Stored records:
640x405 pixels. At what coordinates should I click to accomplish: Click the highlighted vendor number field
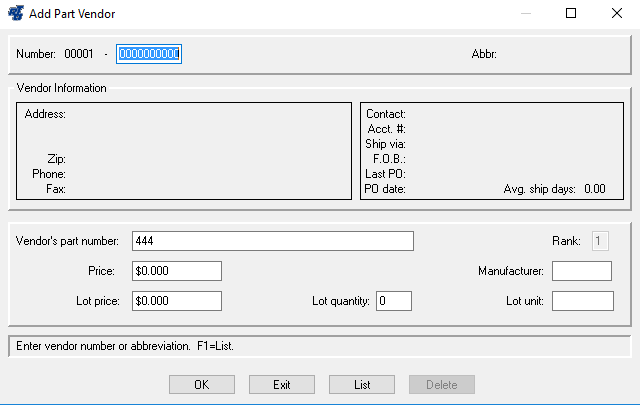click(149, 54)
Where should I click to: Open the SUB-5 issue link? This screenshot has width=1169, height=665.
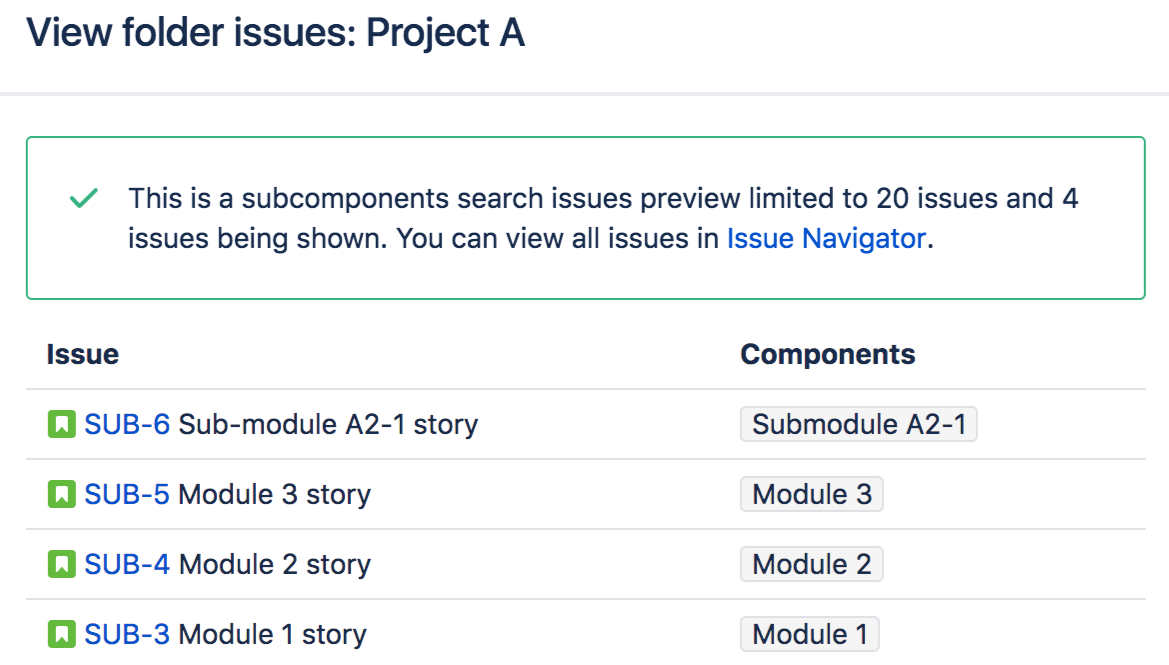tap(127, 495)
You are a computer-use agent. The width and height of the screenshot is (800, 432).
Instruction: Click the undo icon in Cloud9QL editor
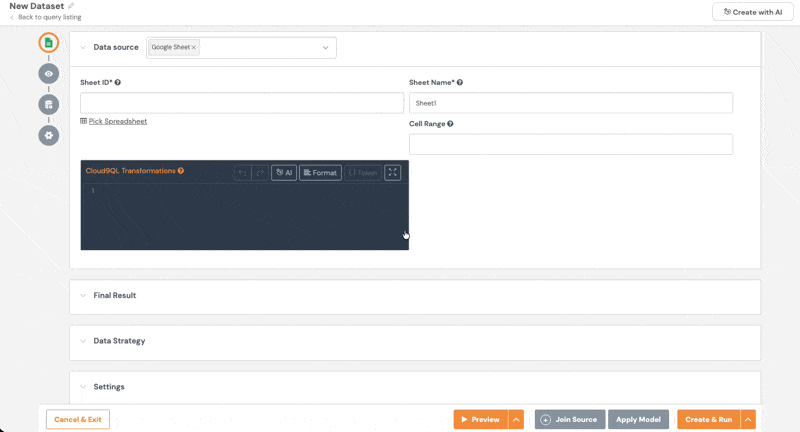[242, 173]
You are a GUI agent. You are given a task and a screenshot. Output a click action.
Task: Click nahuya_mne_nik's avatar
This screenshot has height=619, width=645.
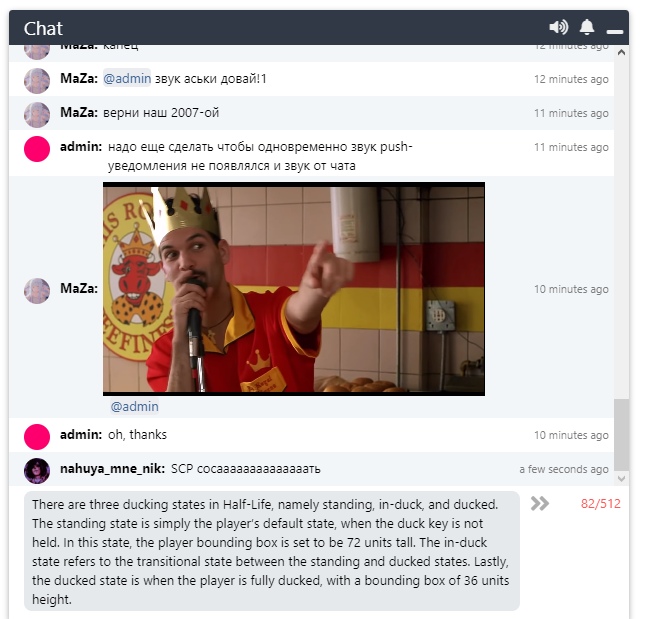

_TASK PROMPT_. Exact repetition of all the records is required, with the pictures excluded.

_EXERCISE RESPONSE_.
640x405 pixels. At what coordinates should I click to accomplish: Click the highlighted vendor number field
click(149, 54)
Where should I click to: Open the SUB-5 issue link? This screenshot has width=1169, height=665.
tap(127, 495)
You are a computer-use agent. The width and height of the screenshot is (800, 432).
Instruction: Click the undo icon in Cloud9QL editor
[242, 173]
You are a GUI agent. You are given a task and a screenshot. Output a click action.
Task: Click nahuya_mne_nik's avatar
This screenshot has height=619, width=645.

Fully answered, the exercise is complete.